5th Circuit Lets Texans Pray at H.S. Graduation

(CN) - A high school in south-central Texas included prayer at its graduation ceremony this past weekend after the 5th Circuit threw out a temporary restraining order and preliminary injunction issued by a federal judge.

An agnostic student, identified as C.S., sued the Medina Valley Independent School District on May 26 through his parents, Christa and Danny Schultz, and older brother, Trevor Schultz, an alumnus of the school.

The Schultzes hoped to prevent the inclusion of a benediction, invocation or any other form of school-sponsored prayer at Medina Valley High School's June 4 graduation ceremony and any subsequent school events.

"The graduation prayers are presented in a school environment that is characterized by pervasive religiosity," the family said in their 11-page complaint, adding that Medina Valley High School has historically included religious messages at previous graduations, at football games, during morning announcements, and in correspondence and conversations between staff members and students. The Schultzes claimed a prayer at graduation would violate their First Amendment rights.

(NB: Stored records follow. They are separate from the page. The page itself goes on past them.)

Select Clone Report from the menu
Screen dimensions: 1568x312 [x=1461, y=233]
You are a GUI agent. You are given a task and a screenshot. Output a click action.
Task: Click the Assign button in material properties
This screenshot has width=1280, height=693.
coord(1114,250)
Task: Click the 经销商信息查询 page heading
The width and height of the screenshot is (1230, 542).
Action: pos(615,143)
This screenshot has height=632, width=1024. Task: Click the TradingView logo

Within a week, U.S. District Judge Fred Biery in San Antonio had granted an injunction, ordering the school district to eliminate the benediction and invocation from the event and prevent student speakers from engaging the audience in prayer.

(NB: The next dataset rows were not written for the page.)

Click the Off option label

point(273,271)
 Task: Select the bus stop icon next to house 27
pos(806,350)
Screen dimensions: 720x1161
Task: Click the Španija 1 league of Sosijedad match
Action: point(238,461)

But one day before the graduation ceremony, the New Orleans-based federal appeals court tossed the injunction, which the appellate judges noted was hastily issued based on a developing record.

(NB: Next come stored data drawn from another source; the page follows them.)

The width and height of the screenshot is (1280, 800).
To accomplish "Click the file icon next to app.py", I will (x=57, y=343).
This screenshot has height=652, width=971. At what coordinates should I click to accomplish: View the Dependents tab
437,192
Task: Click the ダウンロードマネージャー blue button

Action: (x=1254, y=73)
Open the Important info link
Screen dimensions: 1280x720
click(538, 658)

"On this incomplete record at this preliminary injunction stage of the case, we are not persuaded that plaintiffs have shown that they are substantially likely to prevail on the merits, particularly on the issue that the individual prayers or other remarks to be given by students at graduation are, in fact, school-sponsored," according to the three-judge panel's unsigned decision.

Judges W. Eugene Davis, Jerry Smith and Leslie Southwick remanded the case to the District Court for any future proceedings.

Included in the appeal was a motion for relief from class valedictorian, Angela Hildenbrand, which the appeals panel ruled moot.

The Americans United for Separation of Church and State assisted the Schultzes with their case.